Nun lautet die Devise " Viel essen! Aber nicht zu viel!" , da zwar jeder Energie benötigt, aber trotzdem leistungsfähig bleiben muss.

Nach dem Frühstück beginnt die wohl wichtigste Phase des Tages. Hier entscheidet sich wie schnell die Gruppe voran kommt und ob die angedachten Ziele realistisch sind. Wie gut man vorankommt, hängt von mehreren Faktoren wie Steckenbeschaffenheit, Wetter und Steigung ab.
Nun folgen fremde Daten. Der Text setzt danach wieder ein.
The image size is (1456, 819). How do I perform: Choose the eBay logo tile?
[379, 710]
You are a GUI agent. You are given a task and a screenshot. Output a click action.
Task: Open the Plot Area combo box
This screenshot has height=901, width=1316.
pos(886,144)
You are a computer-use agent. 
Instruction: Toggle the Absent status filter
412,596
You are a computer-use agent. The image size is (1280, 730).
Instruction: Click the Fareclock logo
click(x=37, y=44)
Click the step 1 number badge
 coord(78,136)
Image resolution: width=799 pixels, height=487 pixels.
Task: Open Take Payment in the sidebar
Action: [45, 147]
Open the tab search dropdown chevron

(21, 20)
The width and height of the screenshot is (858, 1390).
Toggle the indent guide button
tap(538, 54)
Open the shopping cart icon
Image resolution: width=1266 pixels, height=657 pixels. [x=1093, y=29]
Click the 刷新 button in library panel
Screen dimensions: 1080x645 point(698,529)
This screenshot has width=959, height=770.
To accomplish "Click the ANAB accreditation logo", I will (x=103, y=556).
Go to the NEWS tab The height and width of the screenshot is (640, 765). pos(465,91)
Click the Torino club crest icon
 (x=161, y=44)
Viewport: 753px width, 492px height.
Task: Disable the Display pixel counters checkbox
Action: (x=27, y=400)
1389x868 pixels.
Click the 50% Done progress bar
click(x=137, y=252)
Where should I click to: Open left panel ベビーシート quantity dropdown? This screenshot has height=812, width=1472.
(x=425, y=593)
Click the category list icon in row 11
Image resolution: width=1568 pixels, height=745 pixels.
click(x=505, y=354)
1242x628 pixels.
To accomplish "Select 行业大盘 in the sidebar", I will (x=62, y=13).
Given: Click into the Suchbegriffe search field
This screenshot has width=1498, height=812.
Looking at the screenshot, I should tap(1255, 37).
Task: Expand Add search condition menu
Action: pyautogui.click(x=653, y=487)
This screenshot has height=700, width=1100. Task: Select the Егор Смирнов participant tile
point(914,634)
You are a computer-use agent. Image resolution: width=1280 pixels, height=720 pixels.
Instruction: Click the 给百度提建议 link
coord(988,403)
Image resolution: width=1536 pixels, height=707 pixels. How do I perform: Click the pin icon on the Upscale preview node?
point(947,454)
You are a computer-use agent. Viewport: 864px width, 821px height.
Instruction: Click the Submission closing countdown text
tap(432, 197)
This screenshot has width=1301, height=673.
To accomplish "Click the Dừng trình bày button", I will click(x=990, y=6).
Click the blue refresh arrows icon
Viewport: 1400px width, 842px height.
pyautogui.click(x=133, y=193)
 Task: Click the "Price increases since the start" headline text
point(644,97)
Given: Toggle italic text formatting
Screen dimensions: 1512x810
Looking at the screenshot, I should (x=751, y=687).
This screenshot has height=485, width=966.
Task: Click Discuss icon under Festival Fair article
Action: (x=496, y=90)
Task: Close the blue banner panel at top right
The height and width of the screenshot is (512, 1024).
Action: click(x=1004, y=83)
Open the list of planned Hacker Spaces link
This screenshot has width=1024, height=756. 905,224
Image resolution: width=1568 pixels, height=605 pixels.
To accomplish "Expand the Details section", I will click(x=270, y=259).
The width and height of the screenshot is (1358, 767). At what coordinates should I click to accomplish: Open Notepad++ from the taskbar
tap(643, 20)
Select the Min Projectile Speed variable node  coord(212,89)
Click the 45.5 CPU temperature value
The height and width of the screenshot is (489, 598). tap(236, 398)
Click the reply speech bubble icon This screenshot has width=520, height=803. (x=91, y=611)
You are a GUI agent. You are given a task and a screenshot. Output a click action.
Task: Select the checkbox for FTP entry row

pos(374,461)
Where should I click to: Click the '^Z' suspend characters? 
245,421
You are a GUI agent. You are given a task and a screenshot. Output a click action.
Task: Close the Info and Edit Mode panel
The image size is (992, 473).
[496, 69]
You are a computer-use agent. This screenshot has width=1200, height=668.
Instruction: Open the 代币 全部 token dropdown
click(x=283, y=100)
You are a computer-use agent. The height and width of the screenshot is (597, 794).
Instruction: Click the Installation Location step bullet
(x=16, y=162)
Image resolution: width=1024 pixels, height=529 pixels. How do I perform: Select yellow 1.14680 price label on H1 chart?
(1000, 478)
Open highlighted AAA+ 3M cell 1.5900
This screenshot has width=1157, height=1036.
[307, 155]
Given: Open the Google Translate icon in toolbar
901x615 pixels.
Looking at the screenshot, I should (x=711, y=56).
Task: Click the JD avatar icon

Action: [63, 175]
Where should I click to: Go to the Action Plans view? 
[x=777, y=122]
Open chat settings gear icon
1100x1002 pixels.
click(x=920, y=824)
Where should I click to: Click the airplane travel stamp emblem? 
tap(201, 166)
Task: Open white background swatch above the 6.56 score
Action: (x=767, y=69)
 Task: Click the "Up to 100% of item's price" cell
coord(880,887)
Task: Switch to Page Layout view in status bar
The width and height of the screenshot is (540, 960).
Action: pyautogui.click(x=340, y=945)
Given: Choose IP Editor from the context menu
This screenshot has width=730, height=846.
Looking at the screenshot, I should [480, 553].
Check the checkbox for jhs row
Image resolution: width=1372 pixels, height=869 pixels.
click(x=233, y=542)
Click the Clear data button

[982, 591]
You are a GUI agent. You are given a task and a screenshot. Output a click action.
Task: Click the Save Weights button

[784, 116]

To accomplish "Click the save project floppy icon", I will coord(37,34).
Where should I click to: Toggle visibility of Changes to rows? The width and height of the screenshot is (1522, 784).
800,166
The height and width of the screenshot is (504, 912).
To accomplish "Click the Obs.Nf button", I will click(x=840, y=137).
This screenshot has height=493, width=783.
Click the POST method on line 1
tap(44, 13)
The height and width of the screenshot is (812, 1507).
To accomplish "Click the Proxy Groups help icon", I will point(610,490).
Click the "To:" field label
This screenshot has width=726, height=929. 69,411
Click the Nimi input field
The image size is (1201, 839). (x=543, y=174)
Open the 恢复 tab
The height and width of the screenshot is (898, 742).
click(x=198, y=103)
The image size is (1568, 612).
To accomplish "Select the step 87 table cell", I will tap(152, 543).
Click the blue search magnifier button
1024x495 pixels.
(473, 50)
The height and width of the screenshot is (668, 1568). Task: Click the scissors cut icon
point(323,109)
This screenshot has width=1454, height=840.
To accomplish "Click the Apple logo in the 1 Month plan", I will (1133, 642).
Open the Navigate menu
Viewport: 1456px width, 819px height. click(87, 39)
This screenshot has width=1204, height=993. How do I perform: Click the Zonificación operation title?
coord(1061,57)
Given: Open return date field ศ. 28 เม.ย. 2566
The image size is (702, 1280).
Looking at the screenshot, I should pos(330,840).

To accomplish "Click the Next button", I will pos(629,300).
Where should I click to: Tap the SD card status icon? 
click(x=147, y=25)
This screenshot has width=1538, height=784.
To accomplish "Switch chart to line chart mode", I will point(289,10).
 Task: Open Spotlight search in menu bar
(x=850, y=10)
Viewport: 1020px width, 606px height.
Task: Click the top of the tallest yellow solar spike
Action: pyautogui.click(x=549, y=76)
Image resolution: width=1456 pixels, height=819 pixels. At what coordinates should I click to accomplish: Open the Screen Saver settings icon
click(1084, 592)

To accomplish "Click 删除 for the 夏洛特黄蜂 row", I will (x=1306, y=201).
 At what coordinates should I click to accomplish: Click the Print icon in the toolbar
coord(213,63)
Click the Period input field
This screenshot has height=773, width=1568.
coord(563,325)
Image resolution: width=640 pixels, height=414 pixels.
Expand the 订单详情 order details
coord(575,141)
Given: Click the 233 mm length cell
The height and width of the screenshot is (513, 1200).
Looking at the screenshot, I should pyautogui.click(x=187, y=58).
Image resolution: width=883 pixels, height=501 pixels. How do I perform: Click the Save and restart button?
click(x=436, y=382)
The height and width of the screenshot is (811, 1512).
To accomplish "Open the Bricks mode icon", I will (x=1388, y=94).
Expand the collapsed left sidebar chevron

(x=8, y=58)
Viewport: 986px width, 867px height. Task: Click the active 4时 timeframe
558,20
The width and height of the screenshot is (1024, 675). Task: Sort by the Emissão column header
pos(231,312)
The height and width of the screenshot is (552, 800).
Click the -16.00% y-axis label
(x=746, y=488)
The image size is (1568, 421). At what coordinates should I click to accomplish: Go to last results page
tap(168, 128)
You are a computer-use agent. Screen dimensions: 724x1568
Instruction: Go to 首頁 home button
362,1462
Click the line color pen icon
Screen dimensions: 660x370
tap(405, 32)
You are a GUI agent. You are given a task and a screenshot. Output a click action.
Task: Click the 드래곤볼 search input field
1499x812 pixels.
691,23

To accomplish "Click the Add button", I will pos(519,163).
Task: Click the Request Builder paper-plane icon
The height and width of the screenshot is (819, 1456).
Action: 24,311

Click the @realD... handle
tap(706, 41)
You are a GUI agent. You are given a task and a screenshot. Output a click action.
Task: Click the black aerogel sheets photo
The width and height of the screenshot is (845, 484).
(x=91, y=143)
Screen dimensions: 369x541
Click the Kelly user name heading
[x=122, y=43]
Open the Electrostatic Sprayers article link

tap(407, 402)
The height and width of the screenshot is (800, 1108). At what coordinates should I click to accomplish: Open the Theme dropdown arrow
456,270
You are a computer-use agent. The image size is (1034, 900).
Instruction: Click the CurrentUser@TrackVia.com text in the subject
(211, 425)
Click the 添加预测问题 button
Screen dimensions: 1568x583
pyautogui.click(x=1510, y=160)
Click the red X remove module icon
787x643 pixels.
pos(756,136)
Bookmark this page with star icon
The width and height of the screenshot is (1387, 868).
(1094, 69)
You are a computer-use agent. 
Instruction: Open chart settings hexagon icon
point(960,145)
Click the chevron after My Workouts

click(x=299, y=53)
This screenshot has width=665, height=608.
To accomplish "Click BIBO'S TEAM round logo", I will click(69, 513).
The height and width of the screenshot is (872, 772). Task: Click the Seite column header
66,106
Wenn die 30 km bis zur Mittagspause abgespult wurden, beginnt die Recherche für den nächsten Campingplatz. 

Danach wird wieder solange gefahren bis man genauer nach dem angepeilten Campingplatz suchen muss. Hierzu hilft meistens das Smartphone zum Navigieren.

Am Campingplatz angekommen gilt es zunächst erst den verschwitzten Körper, dann die verschwitzte Kleidung zu reinigen.

Gleich nach dem Abendessen, bei dem meist große Mengen an Konservenessen verdrückt werden, wird der Abend mit einem Getränk bei einer Runde Karten spielen ausklingen gelassen.